This was the note left by the very first computer virus in history – Creeper – designed as a security test by Bob Thomas from BBN Technologies company in 1971. The objective of the software was to see whether self-replicating program was possible at all. It was.

There was no malicious intent and in the very first version Creeper deleted itself while moving to another host. The second version, enhanced by Ray Tomlison, provided actual replication method. Ladies & Gentlemen, welcome to the whole new world!


Later the same decade John Walker decided to make his life just a bit easier. Back then a text game called ‘Animal’ was very popular. Basically, the game was supposed to guess which animal you have in mind by asking several questions. John had come up with an enhanced version of the game which apparently became of high demand. In 1975 sharing files was somehow… time consuming.

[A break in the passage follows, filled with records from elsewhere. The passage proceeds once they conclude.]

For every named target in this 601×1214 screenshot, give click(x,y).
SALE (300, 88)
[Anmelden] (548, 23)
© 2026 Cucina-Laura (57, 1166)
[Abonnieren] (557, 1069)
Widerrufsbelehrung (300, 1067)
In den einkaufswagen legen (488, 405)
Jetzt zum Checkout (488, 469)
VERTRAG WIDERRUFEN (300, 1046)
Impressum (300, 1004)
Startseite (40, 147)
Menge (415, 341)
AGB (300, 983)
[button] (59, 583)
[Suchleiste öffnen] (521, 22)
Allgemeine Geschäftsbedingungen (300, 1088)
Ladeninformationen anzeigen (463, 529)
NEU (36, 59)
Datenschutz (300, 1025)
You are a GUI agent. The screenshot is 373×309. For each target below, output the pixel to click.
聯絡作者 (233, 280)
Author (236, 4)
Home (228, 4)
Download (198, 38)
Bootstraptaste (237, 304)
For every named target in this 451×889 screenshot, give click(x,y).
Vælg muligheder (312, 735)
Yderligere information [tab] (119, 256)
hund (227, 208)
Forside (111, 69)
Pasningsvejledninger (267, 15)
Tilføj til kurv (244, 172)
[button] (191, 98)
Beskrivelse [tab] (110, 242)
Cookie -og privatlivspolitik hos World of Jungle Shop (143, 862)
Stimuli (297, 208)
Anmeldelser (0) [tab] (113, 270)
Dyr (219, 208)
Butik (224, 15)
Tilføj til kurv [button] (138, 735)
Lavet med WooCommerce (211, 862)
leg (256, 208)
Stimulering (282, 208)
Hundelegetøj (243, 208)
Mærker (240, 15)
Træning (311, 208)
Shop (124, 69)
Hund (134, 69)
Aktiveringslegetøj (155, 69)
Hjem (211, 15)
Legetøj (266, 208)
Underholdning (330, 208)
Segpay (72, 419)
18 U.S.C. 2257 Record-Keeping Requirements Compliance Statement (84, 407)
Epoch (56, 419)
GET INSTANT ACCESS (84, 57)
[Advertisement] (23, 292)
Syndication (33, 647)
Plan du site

The game was an immediate hit, and many other Univac users asked me to send them copies of the program. This, of course was before the days of worldwide data networks, so this involved writing magnetic tapes and mailing them to each requestor. What a drag.

John Walker – letter to Scientific American Magazine

As a result, Walker created a program called PREVADE. The very first Trojan virus in the history of computation.

When user launched the Animal game, PREVADE examined available directories and then made a copy of Animal wherever it was not already present. The game, along with its hidden Trojan software, was soon to be found on every single computer of a quite large engineering company. Pretty successful, right?


The stereotype of youngsters creating computer viruses for fun had been prevalent for a pretty long time. The story of Elk Cloner could be the origin of this stereotype. All happened in 1982 and is considered to be the very first case of computer virus released in the wild. Which basically means being out of control of a creator.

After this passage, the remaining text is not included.